Consciousness, morality, meaning and truth have perplexed and puzzled generations upon generations of philosophers.
Imagine what it’s like to be a newborn baby. For months, you’ve been all alone in this warm and cozy womb -- your every need catered to. Then suddenly, out of the blue, you’re thrust into a chaotic world, filled with strange new sights and sounds -- and people … lots of people … big people. They’re doing all sorts of things that you have no idea about. And all you can do is lie there, looking helpless, cute, and dumb. Fortunately, babies are a lot smarter than they look. They get their bearings in the world very quickly. Before you know it, these helpless creatures are speaking a language, and having deep insights into the causal structure of the physical world and the moral structure of the social world. Which raises the question: Just how do babies manage to learn so much, so quickly and effortlessly.

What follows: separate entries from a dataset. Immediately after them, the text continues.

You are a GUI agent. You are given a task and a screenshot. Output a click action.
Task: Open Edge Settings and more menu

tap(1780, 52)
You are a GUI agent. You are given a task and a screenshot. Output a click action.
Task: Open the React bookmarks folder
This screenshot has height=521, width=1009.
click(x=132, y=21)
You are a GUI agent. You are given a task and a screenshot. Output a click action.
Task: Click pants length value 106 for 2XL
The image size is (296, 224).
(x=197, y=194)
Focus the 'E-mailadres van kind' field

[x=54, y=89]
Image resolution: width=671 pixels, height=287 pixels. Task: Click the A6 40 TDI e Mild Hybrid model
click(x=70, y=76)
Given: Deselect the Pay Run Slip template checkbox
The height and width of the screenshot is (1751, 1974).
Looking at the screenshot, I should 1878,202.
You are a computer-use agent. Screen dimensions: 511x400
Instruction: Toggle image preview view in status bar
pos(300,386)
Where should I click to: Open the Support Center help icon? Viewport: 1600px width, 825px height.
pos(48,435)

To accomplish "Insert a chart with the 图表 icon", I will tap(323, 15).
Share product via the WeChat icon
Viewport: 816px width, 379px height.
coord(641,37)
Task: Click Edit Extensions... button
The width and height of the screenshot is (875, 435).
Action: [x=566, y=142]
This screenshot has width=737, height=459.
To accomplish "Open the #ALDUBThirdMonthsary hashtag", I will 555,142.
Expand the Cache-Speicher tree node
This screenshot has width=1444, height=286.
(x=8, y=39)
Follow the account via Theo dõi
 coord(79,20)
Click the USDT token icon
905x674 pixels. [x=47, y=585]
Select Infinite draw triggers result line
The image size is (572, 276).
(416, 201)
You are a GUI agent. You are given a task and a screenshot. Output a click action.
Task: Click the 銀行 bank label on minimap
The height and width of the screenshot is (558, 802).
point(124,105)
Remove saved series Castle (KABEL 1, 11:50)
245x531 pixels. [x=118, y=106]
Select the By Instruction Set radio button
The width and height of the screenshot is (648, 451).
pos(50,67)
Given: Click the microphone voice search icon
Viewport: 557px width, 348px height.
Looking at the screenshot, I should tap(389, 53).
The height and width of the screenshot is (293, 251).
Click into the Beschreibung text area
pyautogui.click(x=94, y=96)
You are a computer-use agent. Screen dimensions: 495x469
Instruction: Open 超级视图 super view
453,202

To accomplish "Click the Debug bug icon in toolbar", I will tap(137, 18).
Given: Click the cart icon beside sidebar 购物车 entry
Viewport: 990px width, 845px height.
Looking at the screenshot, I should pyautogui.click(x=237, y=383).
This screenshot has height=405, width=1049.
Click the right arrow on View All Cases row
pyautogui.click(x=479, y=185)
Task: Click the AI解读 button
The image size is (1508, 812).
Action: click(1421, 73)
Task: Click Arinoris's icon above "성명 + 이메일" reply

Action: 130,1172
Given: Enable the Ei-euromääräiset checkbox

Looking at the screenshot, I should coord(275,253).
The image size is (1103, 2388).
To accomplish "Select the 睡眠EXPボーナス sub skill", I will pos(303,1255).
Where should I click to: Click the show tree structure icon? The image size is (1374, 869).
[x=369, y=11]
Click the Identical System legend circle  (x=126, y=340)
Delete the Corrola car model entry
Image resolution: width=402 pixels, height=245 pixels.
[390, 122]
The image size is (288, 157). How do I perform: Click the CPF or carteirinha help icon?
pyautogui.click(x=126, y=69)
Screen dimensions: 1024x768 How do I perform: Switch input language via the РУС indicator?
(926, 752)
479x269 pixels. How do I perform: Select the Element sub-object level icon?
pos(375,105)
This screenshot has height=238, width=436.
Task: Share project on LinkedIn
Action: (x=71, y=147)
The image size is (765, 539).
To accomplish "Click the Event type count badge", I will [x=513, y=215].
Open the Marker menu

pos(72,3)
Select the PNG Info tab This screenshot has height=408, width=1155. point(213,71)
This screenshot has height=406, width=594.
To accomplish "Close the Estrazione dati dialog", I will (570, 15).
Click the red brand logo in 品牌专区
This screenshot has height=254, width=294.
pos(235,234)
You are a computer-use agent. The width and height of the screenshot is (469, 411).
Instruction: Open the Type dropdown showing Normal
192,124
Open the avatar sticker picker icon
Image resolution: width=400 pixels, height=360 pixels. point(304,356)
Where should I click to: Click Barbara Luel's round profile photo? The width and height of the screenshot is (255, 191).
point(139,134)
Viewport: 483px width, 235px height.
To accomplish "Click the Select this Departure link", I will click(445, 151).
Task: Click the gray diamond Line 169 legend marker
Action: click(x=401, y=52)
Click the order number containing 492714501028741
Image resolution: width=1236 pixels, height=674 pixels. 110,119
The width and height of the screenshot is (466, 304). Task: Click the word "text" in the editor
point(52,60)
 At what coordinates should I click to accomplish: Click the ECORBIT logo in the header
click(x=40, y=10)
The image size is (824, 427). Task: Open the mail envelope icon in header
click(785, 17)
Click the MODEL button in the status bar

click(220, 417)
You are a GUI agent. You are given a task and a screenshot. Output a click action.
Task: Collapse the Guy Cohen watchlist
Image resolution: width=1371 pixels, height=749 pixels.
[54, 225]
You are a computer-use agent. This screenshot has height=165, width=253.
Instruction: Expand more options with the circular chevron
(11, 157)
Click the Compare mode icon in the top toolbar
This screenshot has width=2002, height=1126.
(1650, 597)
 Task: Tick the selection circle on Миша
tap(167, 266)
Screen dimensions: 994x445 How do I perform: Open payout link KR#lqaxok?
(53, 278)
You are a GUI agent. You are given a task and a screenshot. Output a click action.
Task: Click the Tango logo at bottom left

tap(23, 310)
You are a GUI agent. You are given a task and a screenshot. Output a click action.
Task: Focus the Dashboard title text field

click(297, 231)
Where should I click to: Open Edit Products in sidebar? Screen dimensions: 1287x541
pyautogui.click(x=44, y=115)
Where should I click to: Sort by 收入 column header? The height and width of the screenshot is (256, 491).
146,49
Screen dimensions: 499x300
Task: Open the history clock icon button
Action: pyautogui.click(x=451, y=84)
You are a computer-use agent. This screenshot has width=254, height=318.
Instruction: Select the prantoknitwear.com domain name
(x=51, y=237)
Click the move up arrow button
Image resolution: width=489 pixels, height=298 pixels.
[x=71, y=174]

There are at least two possible answers to that question, John. One is that babies are so good at figuring things out, because we’re so good at teaching them things.
That was basically the empiricist view in philosophy and the behaviorist view in psychology. This view supposes that a baby’s mind starts out as a tabula rasa – a blank slate that has nothing written on it. This view grants that babies have an inborn capacity to learn from experience, but it insists that until they actually acquire some experience they won’t know anything. So babies really are born dumb, and our jobs as parents and teachers is to help arrange the kid’s experience so that all of the right things and none of the wrong things are written onto that blank slate.
A second possibility is that although babies appear to be good at learning, they really don’t need to learn much of anything, because they come into the world already knowing a lot more than we think. That’s the nativist view. There's a very long tradition of nativist thinking in philosophy and a somewhat shorter, but still robust tradition of it in psychology, and especially linguistics. So babies are born smart. Think of how effortlessly a kid acquires her first language – not by sitting in boring language classes, reading confusing grammar books, and memorizing long vocabulary lists. We just talk to them. And before you know it, they're talking back.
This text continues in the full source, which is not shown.